UN Makes Public Independent Experts’ Fears Over Attacks on Hong Kong Medics

In a document just made public, senior independent experts from the United Nations wrote to the Chinese authorities in mid-February outlining their fears about “the harassment, intimidation, and arrest of healthcare workers including first-aiders; restrictions imposed on impartial healthcare, as well as the misuse of healthcare transport, facilities, and confidential information.”

The UN Working Group on Arbitrary Detention joined three Special Rapporteurs with mandates respectively on the right of everyone to the enjoyment of the highest attainable standard of physical and mental health, on the rights to freedom of peaceful assembly and of association, and on the right to privacy in signing a joint communication dated February 19, 2020, to the Chinese authorities.

In keeping with protocol, the UN waits 60 days before making such communications public, and to wait for a response to its report. According to the UN website, no response has yet been received from the Chinese government.

The expert raised concerns on attacks on health care workers “in the context of the large-scale civil rights protests that broke out in Hong Kong in June 2019.” The city has been rocked by mass demonstrations calling for political and police reform.

Last week 15 prominent veteran pro-democracy activists were arrested, joining more than 7,000 other arrested in connection with the protests. Human Rights First has witnessed police violence at several of the Hong Kong protests, including attacks on first aiders and other health personnel.

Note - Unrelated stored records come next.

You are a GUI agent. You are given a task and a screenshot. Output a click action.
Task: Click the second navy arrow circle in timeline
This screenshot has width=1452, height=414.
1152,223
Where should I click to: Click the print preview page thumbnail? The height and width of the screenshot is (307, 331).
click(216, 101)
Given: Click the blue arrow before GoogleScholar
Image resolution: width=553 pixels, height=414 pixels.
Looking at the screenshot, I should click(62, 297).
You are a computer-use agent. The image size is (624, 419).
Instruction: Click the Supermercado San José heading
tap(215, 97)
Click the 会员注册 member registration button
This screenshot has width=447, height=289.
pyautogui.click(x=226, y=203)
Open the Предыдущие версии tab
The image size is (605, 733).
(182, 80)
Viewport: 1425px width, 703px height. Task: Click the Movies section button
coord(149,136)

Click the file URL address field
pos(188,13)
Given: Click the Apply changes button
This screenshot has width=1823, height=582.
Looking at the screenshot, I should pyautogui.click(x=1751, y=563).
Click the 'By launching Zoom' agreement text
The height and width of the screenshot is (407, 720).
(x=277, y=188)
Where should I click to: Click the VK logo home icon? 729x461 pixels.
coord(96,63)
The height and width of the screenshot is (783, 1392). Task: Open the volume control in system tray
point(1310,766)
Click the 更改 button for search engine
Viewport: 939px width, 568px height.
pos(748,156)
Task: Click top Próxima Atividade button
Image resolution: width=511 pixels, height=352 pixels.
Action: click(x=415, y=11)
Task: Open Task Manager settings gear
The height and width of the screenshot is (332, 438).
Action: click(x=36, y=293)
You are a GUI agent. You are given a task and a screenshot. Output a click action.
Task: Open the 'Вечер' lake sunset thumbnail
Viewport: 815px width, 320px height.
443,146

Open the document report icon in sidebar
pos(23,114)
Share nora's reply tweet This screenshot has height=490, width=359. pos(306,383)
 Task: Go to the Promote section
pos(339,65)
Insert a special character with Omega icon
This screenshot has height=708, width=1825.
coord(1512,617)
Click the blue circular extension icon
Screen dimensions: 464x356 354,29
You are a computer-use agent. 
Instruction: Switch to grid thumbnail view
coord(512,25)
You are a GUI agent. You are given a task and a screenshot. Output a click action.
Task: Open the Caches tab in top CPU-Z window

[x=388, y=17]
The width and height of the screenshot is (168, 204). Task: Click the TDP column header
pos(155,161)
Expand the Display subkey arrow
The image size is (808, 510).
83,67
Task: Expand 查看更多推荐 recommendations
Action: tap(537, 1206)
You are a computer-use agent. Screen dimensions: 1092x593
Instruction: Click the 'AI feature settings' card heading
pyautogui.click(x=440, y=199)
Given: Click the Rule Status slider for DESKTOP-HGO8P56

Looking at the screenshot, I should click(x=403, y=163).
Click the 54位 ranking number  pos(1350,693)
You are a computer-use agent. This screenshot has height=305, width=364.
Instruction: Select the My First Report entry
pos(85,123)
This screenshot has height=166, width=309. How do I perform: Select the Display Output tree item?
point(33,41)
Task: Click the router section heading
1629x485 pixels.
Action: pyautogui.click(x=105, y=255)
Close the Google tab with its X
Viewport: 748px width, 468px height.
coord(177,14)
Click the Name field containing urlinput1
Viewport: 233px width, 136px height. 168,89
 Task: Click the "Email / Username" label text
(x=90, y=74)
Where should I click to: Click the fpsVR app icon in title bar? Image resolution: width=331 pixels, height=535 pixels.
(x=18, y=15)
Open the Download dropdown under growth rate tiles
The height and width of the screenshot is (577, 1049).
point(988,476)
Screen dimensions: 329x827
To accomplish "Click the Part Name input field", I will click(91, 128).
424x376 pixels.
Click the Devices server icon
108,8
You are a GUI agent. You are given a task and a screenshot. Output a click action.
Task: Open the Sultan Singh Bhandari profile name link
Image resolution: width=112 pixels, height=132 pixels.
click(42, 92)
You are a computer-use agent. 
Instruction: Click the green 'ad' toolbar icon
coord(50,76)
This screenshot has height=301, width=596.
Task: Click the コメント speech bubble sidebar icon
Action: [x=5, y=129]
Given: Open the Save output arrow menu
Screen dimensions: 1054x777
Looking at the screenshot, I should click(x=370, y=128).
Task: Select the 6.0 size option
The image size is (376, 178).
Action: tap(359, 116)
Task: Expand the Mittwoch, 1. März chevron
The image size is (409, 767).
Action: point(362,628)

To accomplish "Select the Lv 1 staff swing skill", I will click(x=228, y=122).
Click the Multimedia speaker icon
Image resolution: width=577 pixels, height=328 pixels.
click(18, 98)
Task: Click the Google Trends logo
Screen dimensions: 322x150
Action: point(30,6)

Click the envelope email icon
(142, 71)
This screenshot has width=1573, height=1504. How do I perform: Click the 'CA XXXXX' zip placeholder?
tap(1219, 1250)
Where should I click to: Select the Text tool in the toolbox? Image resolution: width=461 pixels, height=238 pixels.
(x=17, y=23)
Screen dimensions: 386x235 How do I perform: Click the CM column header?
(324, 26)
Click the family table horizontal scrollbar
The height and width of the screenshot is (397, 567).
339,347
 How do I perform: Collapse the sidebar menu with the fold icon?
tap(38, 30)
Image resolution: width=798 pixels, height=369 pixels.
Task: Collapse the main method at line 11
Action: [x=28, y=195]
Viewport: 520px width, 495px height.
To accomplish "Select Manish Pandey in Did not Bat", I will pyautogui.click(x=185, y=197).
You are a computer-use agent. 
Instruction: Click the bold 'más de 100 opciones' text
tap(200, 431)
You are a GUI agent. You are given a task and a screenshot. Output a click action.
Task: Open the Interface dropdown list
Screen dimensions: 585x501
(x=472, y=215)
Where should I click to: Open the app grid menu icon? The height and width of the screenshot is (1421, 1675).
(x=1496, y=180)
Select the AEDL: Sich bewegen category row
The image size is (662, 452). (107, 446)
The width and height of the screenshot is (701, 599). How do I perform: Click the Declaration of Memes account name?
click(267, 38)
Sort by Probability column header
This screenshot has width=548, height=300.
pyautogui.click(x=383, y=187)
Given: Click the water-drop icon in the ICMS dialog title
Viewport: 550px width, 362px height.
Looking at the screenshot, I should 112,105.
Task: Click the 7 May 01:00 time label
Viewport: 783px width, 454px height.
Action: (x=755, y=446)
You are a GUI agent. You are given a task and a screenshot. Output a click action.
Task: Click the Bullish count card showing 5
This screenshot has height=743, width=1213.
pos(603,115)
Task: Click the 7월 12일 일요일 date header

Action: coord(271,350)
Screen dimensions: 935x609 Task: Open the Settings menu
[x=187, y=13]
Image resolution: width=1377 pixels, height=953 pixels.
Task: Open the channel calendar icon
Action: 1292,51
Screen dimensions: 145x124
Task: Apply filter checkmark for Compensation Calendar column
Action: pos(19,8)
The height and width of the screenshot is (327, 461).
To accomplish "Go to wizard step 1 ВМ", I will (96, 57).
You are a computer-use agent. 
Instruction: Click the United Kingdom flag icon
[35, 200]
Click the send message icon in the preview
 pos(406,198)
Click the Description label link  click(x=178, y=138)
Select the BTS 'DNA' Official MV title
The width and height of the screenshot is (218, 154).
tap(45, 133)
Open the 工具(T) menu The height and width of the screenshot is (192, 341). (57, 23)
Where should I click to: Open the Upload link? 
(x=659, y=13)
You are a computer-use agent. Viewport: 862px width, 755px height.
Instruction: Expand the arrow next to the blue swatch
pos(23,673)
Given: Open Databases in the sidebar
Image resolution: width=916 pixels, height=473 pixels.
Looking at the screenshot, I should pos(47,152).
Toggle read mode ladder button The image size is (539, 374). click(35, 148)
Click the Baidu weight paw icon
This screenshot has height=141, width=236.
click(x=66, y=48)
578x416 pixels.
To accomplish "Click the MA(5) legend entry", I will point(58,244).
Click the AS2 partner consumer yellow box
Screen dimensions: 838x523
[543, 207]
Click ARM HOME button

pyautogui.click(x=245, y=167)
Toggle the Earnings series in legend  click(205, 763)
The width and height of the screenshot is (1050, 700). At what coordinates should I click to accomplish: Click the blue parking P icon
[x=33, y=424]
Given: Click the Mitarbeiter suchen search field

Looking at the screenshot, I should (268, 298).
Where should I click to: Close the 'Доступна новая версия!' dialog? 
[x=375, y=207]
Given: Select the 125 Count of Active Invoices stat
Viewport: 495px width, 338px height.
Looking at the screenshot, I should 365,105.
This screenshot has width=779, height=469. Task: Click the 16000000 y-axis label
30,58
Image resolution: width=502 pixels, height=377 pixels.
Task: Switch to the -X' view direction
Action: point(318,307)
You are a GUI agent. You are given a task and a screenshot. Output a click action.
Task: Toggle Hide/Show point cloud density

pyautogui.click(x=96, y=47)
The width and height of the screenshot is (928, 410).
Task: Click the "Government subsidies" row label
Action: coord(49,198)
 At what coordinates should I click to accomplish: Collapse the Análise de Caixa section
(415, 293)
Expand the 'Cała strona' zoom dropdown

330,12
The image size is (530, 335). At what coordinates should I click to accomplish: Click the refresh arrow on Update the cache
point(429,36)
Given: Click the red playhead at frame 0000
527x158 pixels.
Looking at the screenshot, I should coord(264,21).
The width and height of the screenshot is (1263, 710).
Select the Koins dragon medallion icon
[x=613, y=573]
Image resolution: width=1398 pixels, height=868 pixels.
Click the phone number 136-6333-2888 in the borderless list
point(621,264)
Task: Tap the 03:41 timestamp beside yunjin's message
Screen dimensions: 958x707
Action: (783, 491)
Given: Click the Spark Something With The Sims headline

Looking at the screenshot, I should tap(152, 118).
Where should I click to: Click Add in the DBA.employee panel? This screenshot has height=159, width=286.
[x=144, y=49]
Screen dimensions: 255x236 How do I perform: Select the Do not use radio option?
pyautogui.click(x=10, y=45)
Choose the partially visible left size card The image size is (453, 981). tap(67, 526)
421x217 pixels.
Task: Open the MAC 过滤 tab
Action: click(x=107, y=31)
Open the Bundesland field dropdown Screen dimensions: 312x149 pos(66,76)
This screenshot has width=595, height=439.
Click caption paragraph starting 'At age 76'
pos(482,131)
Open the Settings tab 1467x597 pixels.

The communication from the UN experts outlines information they received including that “Large numbers of healthcare workers have been arrested and hand-cuffed with zip-cords either in the vicinity of violent confrontations or in the course of performing their legitimate healthcare duties. While medical professionals have been able to provide identification and prove their qualifications, they have still reportedly been arrested by the police for ‘taking part in a riot,’ detained for 24 hours and then released on police bail pending possible charges.”

The ten-page document cites an incident in November 2019, where “at least 16 healthcare workers who were providing medical aid during protests at the Hong Kong Polytechnic University were detained by the police and handcuffed with zip-cords from behind. They all were wearing high- visibility vests with descriptions of Doctor, Nurse, or Emergency Medical Technician (EMT) and all doctors were also in possession of their Medical Council of Hong Kong registration and identity cards. Another doctor was reportedly arrested the next day during a police assault on the campus while he was actively providing medical care to a casualty.”

It notes that according to information it has received, “These healthcare workers were detained for at least 24 hours and some for up to 30 hours reportedly with no access to a lawyer. They were all subsequently released on police bail, required to report weekly to police and informed that the investigation is continuing.”

Human Rights First has spoken to dozens of medic human rights defenders in Hong Kong and heard credible reports of their harassment, and the dangers they face when attempting to treat injured protestors.

The UN experts urge the Chinese government that all “necessary interim measures be taken to halt the alleged violations and prevent their re-occurrence,” and that if the information they have received is correct, that the authorities “ensure the accountability of any person(s) responsible for the alleged violations.”